**TEXTE FOURNI:**
------------------------------------------------

Pionniers et Colonisateurs
M. Olivier Lesourd, qui avait consacré une série d'intéressants volumes aux « Géants de la politique », a récemment publié une œuvre consacrée aux personnalités énergiques et aventureuses des marins et des coloniaux qui furent les grands artisans du rayonnement de notre Empire dans le monde. Elle a été édifiée en l'honneur de quelques hommes d'élite, les plus grands parmi les Français, à travers les siècles héroïques de l'histoire. Sans prétendre à une grande originalité documentaire, les différents collaborateurs de cette collection ont brossé une série de tableaux, suffisamment précis et vivants, qui permet d'évoquer la physionomie de ces pionniers. Après Christophe Colomb, Vasco de Gama et Magellan dus à un même auteur, M. Louis Champagne, nous passons en revue la galerie des colonisateurs, plus particulièrement des colonisateurs français ; nous devons à M. Maurice Brassart un excellent Jacques Cartier, à M. Louis Champagne un Champlain, un Cavalier de la Salle, et un Dupleix remarquables. Les temps modernes occupent les deux tiers de l'ouvrage avec le maréchal Bugeaud, Ferdinand de Lesseps, Faidherbe, Francis Garnier, Galliéni, Lyautey, Savorgnan de Brazza, Marchand, Charles de Foucauld et Laperrine.
C'est une bonne fortune qui est échue à ces œuvres de vulgarisation que d'avoir été préfacées par le général Juin, chef d'État-major de la Défense nationale qui a, en termes excellents, résumé le livre et tiré de tant d'efforts la leçon qui s'impose à tous les Français. Il écrit notamment :
« L'époque des entreprises aventureuses sur les mers lointaines, au cœur des continents mystérieux, est révolue. Mais sur le sol, conquis et défriché par les Galliéni et les Lyautey, une opulente moisson a mûri : ce sont nos divisions coloniales et nord-africaines. De Bir-Hakeim à Tunis, de Tunis à Rome et de Rome à Mulhouse et à Strasbourg, elles ont réappris la route millénaire de nos libérations, rétabli le prestige de nos armes et porté à l'ennemi les coups décisifs qui font présager la pleine victoire. Si jamais quelques sceptiques ont douté de l'efficacité de nos entreprises coloniales, ils sont probablement convaincus à présent. Ainsi, les héros de notre épopée coloniale, les Bugeaud, les Garnier, les Marchand, les Brazza, leurs élèves et leurs successeurs, apparaissent-ils comme des créateurs d'énergie française et aussi comme de prestigieux ambassadeurs de notre idéal national. C'était le temps des semailles. À la saison suivante, des milliers de tirailleurs, de spahis, de goumiers se sont levés, nouveaux mages au chef enturbanné, pour témoigner que les efforts, les souffrances, les sacrifices consentis n'ont pas été vains. Du sang et des larmes ont été répandus là-bas et ici, ceci payant cela. La France et son Empire, unis dans les joies comme dans les douleurs de la création, ne peuvent plus ni se séparer, ni se méconnaître. Mais l'œuvre est loin d'être achevée. Coloniser, c'est vivre, et vivre, c'est évoluer. Le temps est passé où l'on pouvait comparer la vie coloniale à une navigation paisible sur un grand fleuve au cours lent, entre des berges ombragées de grands arbres immobiles. La guerre a eu, elle aura de lourdes répercussions sur notre Empire, répercussions politiques, sociales, économiques. Sans la guerre, aucune force au monde n'aurait empêché nos sujets et nos protégés de prendre leur part de profits et de risques dans la grande aventure où le monde en gestation est engagé. Ce n'est plus sur un beau navire, gréé comme aux jours de fête, que nous sommes embarqués, c'est sur un radeau construit d'éléments divers, au hasard de l'histoire, de la géographie et du destin.

------------------------------------------------

[Entrées de la collection]

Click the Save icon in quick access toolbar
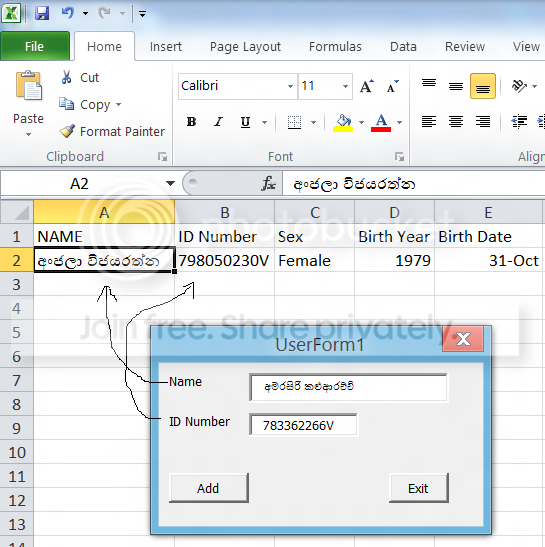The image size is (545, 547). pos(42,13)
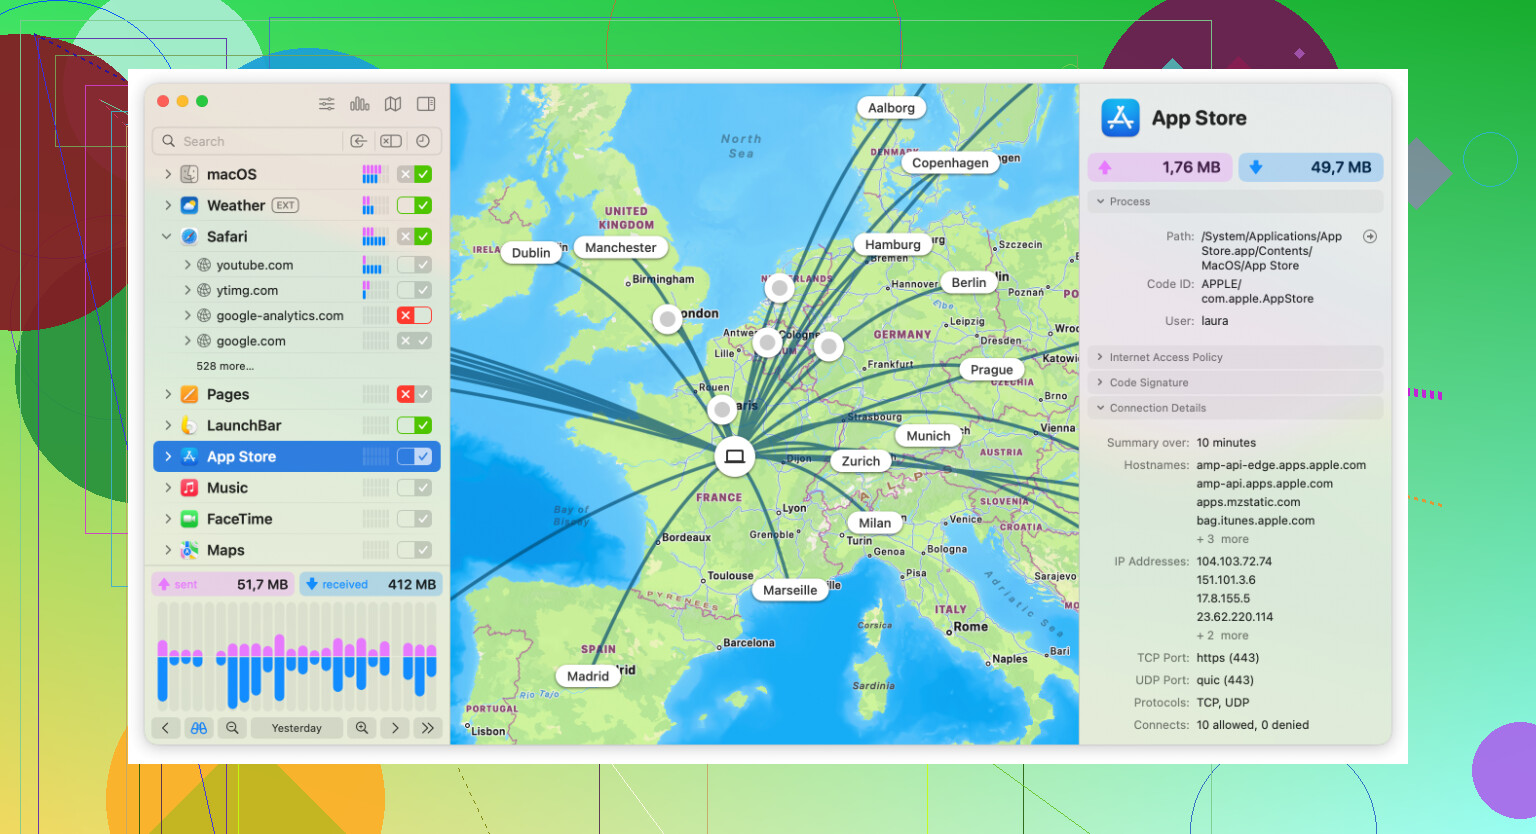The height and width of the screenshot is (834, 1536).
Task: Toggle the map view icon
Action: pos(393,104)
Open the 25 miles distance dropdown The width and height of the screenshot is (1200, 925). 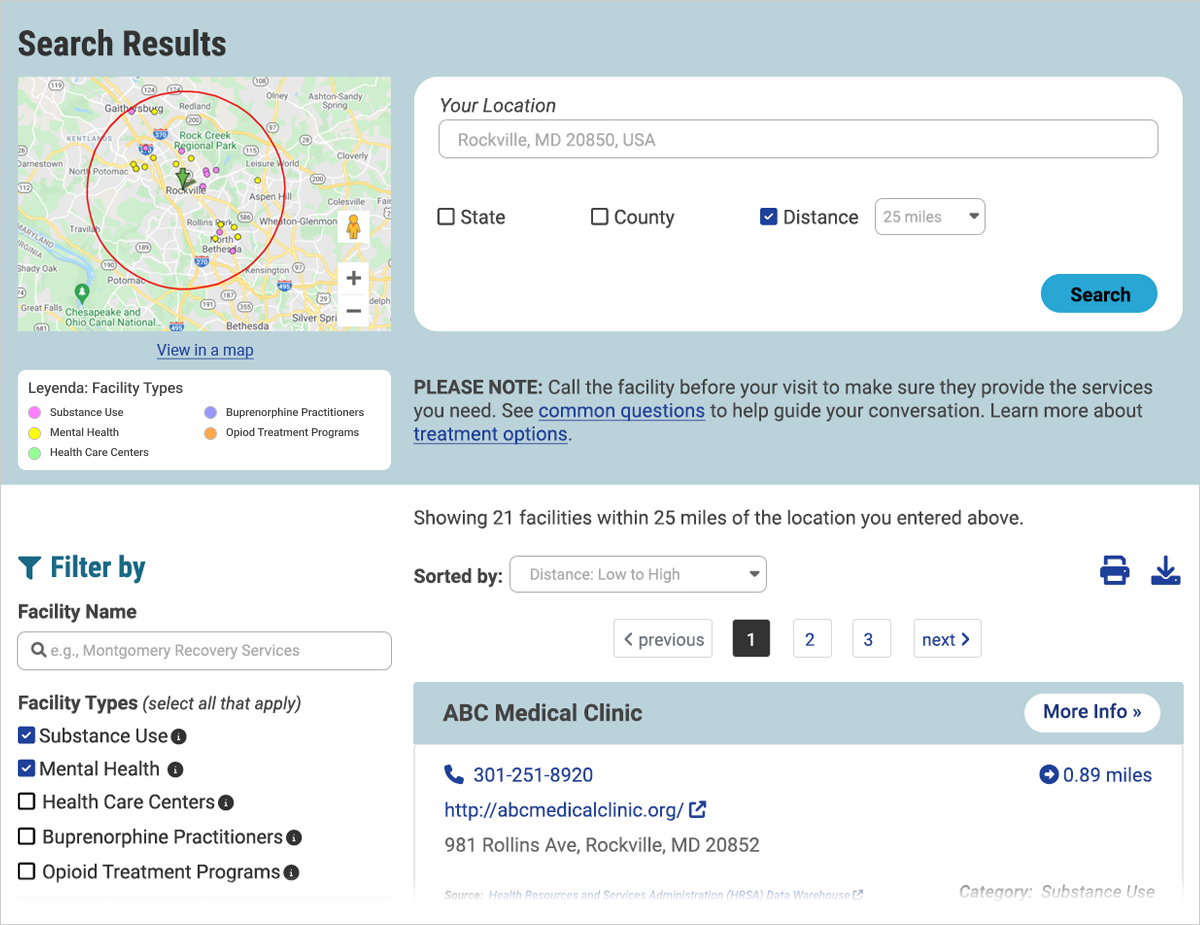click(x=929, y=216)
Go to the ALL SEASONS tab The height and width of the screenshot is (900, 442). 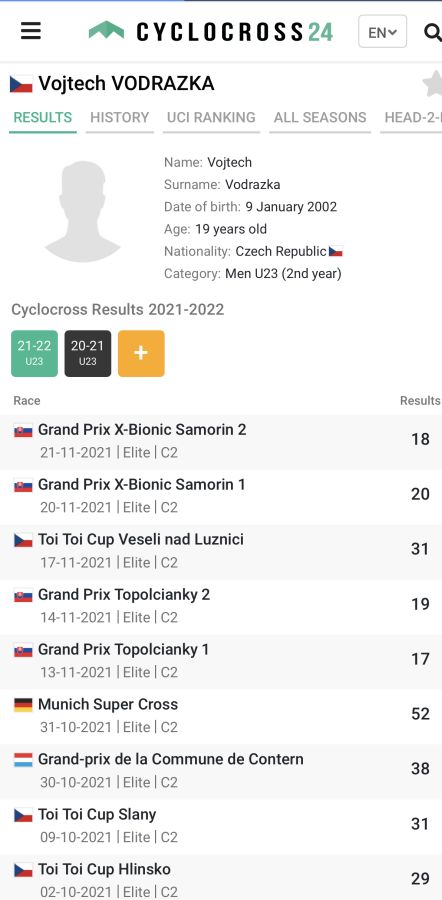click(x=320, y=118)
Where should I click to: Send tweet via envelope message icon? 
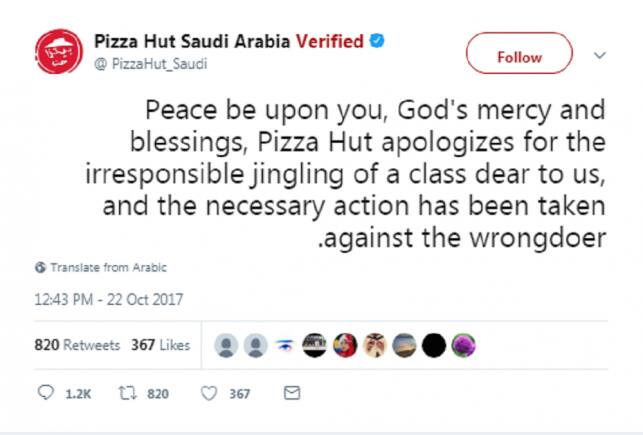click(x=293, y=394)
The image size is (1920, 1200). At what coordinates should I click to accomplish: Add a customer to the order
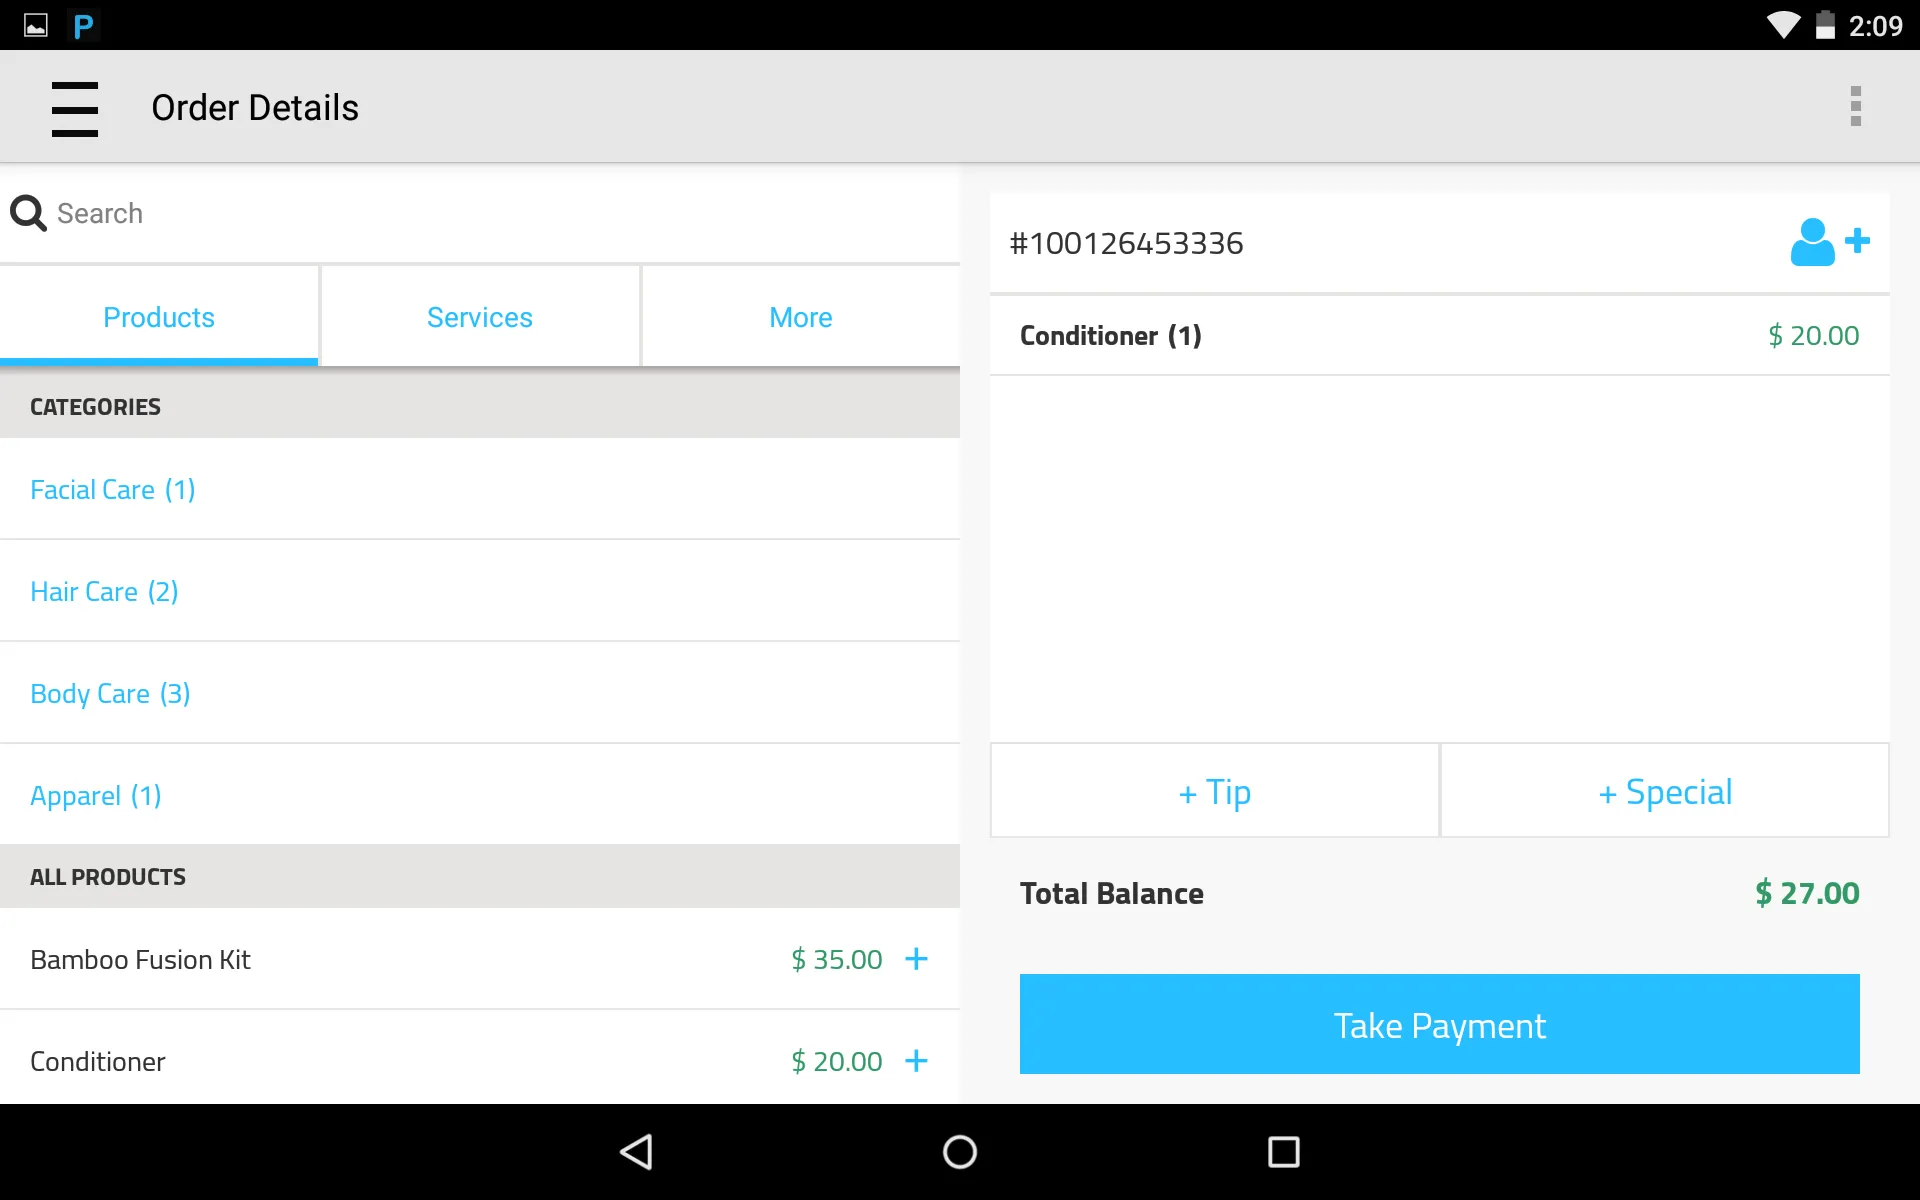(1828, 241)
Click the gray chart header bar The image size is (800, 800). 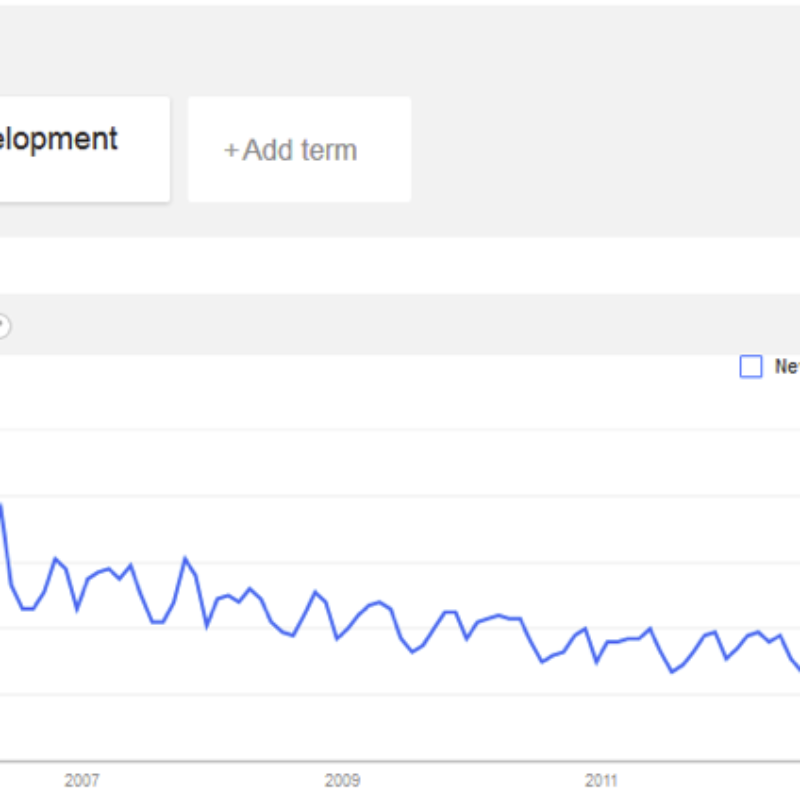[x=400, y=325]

------------------------------------------------

**TRAVAIL À EFFECTUER:**
- a) Répondez aux questions suivantes à l'aide du texte sur les pionniers et colonisateurs :
(i) À qui doit-on le volume consacré à Jacques Cartier ?
(ii) Quelle fonction occupe le général Juin ?
(iii) D'après la préface, en quoi consiste l'« opulente moisson » qui a mûri ?
- b) Prolongez le texte sur les pionniers et colonisateurs au-delà de sa dernière phrase.

**RÉPONSES PAR CONSIGNE:**
- a)
(i) À M. Maurice Brassart.
(ii) Il est chef d'État-major de la Défense nationale.
(iii) Ce sont les divisions coloniales et nord-africaines.

- b)
Le cours du fleuve ost rapide, les passagers sont nerveux, le chargement fragile, des écueils se dressent çà et là. Il faut à l'Empire des pilotes courageux et compétents qui ne soient ni des passants en quête d'autre chose, ni des bureaucrates sourcilleux. Le but est simple, cependant, la France impériale, comme la République de l'An II, est une et indivisible. Elle doit vivre, prospérer, lutter et souffrir dans l'unité, mieux, dans l'union. Tous les germes de dissolution doivent être éliminés avec énergie, mais toutes les sources de mieux-être, toutes les occasions de progrès doivent être recherchées et exploitées sans arrière-pensée, dans la joie, dans la vigueur et dans l'audace, avec l'esprit d'entreprise et de sacrifice qui anima nos pionniers. »
La même collection vient de faire paraître un ouvrage analogue, intitulé Les Réalisateurs, conçu dans le même esprit, et qui présente sous une forme simple, presque populaire, les efforts de ceux qui, s'emparant des conceptions des savants, savent en tirer des conclusions pratiques, depuis Saint-Paul jusqu'à Eiffel, Haussmann, Cognacq, Érard et Bréguet, qu'on peut, cependant voir, avec quelque étonnement, ainsi mis sur le même plan.